Hundreds of anti-corruption protesters breached Baghdad’s fortified Green Zone and stormed the Iraqi Parliament building on Saturday afternoon, according to the Washington Post and New York Times. While the protest was largely nonviolent, it nonetheless pushed Baghdad authorities to announce a state of emergency, increase security, and lock down the city’s roads and checkpoints. The protesters, mostly supporters of the powerful Shiite cleric Moktada al-Sadr, were reportedly motivated by frustration with corruption and sectarian quotas in the current government under Prime Minister Haider al-Abadi. Once they entered the Parliament building, the protesters not only waved Iraqi flags, but apparently used those flags to beat fleeing, berated lawmakers. They also took photos, broke some furniture, and smashed the windows of politicians’ cars.
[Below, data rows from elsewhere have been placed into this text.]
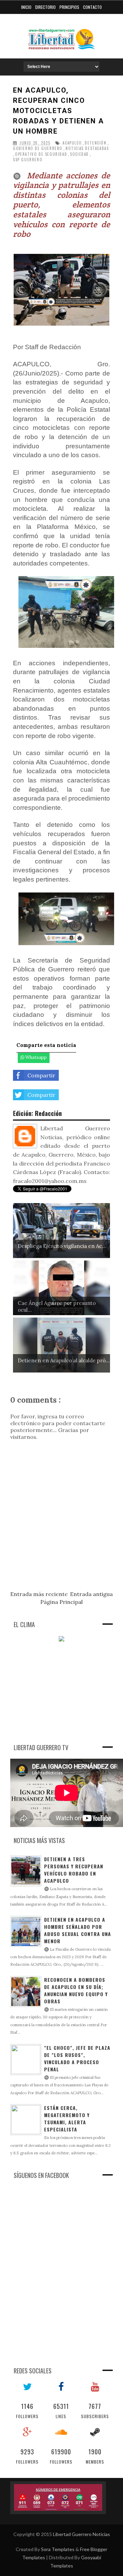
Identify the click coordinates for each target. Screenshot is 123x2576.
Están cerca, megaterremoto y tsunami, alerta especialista (67, 2118)
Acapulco (72, 143)
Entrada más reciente (39, 1594)
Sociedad (79, 154)
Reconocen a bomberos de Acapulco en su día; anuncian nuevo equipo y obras (76, 1990)
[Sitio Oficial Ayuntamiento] (58, 2497)
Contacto (92, 7)
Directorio (45, 7)
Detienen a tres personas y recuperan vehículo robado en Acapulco (73, 1869)
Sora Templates (57, 2549)
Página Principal (61, 1601)
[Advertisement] (61, 1691)
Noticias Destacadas (87, 148)
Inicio (26, 7)
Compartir (41, 1075)
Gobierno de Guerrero (38, 148)
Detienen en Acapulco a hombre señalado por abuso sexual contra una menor (77, 1930)
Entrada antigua (91, 1594)
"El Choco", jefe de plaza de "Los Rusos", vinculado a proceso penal (77, 2058)
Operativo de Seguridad (41, 154)
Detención (95, 143)
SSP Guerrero (27, 159)
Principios (69, 7)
As the Times notes, breaking into the Green Zone is a largely symbolic act, as to many in Iraq, the heavily-fortified area represents the divide between the country’s elite and common citizens, as well as tyranny and corruption dating back to the U.S. occupation and before. No shots were reportedly fired by security forces guarding the Green Zone, which suggests that those guards may be sympathetic to the protesters’ views. Speaking at a news conference earlier on Saturday, the cleric al-Sadr said that he was “standing and waiting for a major uprising of the Iraqi people”, and his supporters seem to have responded.
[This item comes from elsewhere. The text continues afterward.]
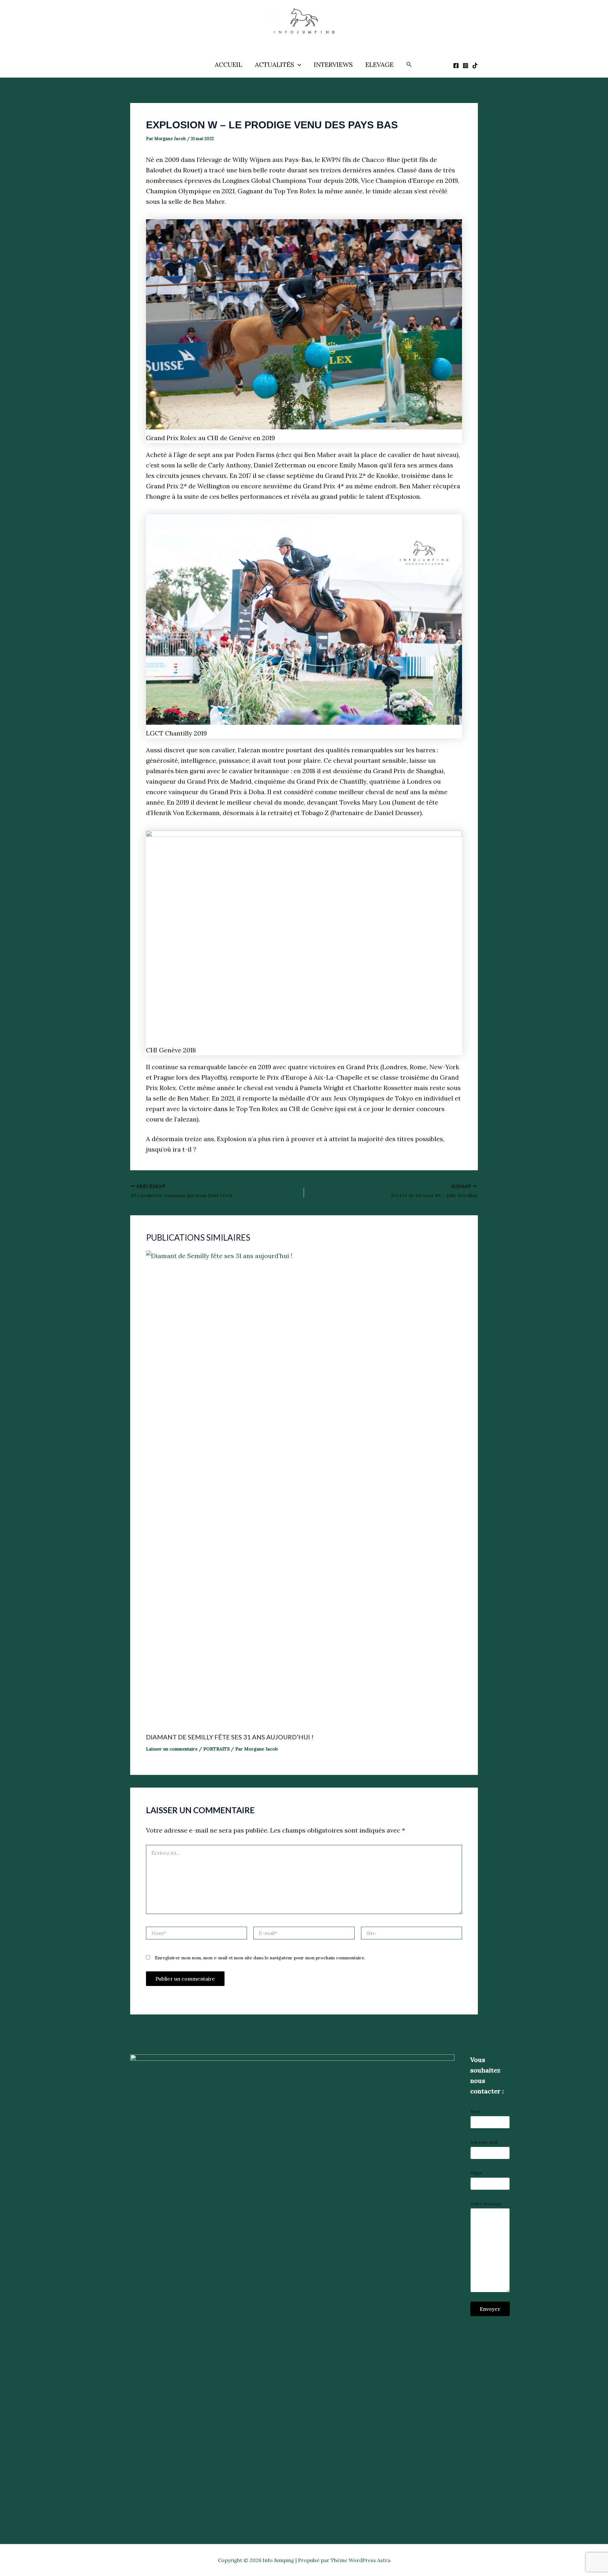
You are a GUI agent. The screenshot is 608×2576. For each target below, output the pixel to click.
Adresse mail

The Iraqi government is already in a state of crisis as oil revenue drops and the war against ISIS persists, and indeed the protest followed an afternoon session of Parliament, which failed to reach quorum, at which Prime Minister al-Abadi was going to try and reshuffle his cabinet in response to criticism that it was too partisan and sectarian. In addition, when sessions of Parliament have been able to proceed, they have often been dysfunctional and even violent, as politicians have even attacked one another over disagreements.
The U.S. Embassy, which is also located in the Green Zone, was apparently not at risk during the breach, but the continuing political unrest in Iraq has U.S. officials worried, according to the Post, that Iraq will not be able to fulfill its role in the fight against ISIS, and last week President Obama warned the Iraqi government that “now is not the time for government gridlock or bickering.”